The response should consist of the data reproduced word for word.

Material for the task:
==*==

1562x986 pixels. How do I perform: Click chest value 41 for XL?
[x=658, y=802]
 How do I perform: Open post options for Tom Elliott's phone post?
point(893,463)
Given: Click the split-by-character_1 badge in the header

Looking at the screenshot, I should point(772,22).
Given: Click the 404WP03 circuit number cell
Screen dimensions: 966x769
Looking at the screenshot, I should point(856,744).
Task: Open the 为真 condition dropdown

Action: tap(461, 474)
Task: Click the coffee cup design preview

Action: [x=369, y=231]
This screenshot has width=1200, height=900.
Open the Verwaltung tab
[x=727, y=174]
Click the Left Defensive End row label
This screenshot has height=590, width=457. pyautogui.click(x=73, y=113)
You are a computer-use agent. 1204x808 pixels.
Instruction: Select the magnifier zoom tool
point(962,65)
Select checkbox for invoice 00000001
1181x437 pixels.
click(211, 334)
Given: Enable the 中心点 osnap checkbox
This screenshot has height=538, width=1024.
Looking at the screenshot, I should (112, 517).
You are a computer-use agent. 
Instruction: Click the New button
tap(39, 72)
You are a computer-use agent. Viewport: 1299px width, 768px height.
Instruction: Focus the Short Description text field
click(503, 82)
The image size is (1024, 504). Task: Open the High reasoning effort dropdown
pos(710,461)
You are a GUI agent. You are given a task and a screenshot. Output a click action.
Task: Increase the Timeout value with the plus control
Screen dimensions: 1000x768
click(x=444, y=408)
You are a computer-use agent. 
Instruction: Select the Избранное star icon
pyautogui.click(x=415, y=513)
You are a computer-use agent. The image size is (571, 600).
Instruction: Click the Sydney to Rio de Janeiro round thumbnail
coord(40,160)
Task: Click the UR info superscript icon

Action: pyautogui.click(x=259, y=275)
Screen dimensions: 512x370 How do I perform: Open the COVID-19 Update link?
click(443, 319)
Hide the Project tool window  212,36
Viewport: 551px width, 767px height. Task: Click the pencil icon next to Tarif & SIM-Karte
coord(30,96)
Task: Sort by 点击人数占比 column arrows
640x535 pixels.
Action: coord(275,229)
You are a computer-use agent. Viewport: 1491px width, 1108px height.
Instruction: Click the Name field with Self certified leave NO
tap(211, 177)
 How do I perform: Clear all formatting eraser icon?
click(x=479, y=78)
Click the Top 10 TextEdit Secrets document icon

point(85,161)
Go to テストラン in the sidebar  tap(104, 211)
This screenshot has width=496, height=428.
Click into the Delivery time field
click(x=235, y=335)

==*==

Output:
1562x986 pixels. How do I perform: Click chest value 41 for XL?
[x=658, y=802]
 How do I perform: Open post options for Tom Elliott's phone post?
point(893,463)
Given: Click the split-by-character_1 badge in the header

Looking at the screenshot, I should point(772,22).
Given: Click the 404WP03 circuit number cell
Screen dimensions: 966x769
Looking at the screenshot, I should point(856,744).
Task: Open the 为真 condition dropdown

Action: tap(461, 474)
Task: Click the coffee cup design preview

Action: [x=369, y=231]
This screenshot has width=1200, height=900.
Open the Verwaltung tab
[x=727, y=174]
Click the Left Defensive End row label
This screenshot has height=590, width=457. pyautogui.click(x=73, y=113)
You are a computer-use agent. 1204x808 pixels.
Instruction: Select the magnifier zoom tool
point(962,65)
Select checkbox for invoice 00000001
1181x437 pixels.
click(211, 334)
Given: Enable the 中心点 osnap checkbox
This screenshot has height=538, width=1024.
Looking at the screenshot, I should (112, 517).
You are a computer-use agent. 
Instruction: Click the New button
tap(39, 72)
You are a computer-use agent. Viewport: 1299px width, 768px height.
Instruction: Focus the Short Description text field
click(503, 82)
The image size is (1024, 504). Task: Open the High reasoning effort dropdown
pos(710,461)
You are a GUI agent. You are given a task and a screenshot. Output a click action.
Task: Increase the Timeout value with the plus control
Screen dimensions: 1000x768
click(x=444, y=408)
You are a computer-use agent. 
Instruction: Select the Избранное star icon
pyautogui.click(x=415, y=513)
You are a computer-use agent. The image size is (571, 600).
Instruction: Click the Sydney to Rio de Janeiro round thumbnail
coord(40,160)
Task: Click the UR info superscript icon

Action: pyautogui.click(x=259, y=275)
Screen dimensions: 512x370 How do I perform: Open the COVID-19 Update link?
click(443, 319)
Hide the Project tool window  212,36
Viewport: 551px width, 767px height. Task: Click the pencil icon next to Tarif & SIM-Karte
coord(30,96)
Task: Sort by 点击人数占比 column arrows
640x535 pixels.
Action: coord(275,229)
You are a computer-use agent. Viewport: 1491px width, 1108px height.
Instruction: Click the Name field with Self certified leave NO
tap(211, 177)
 How do I perform: Clear all formatting eraser icon?
click(x=479, y=78)
Click the Top 10 TextEdit Secrets document icon

point(85,161)
Go to テストラン in the sidebar  tap(104, 211)
This screenshot has width=496, height=428.
Click into the Delivery time field
click(x=235, y=335)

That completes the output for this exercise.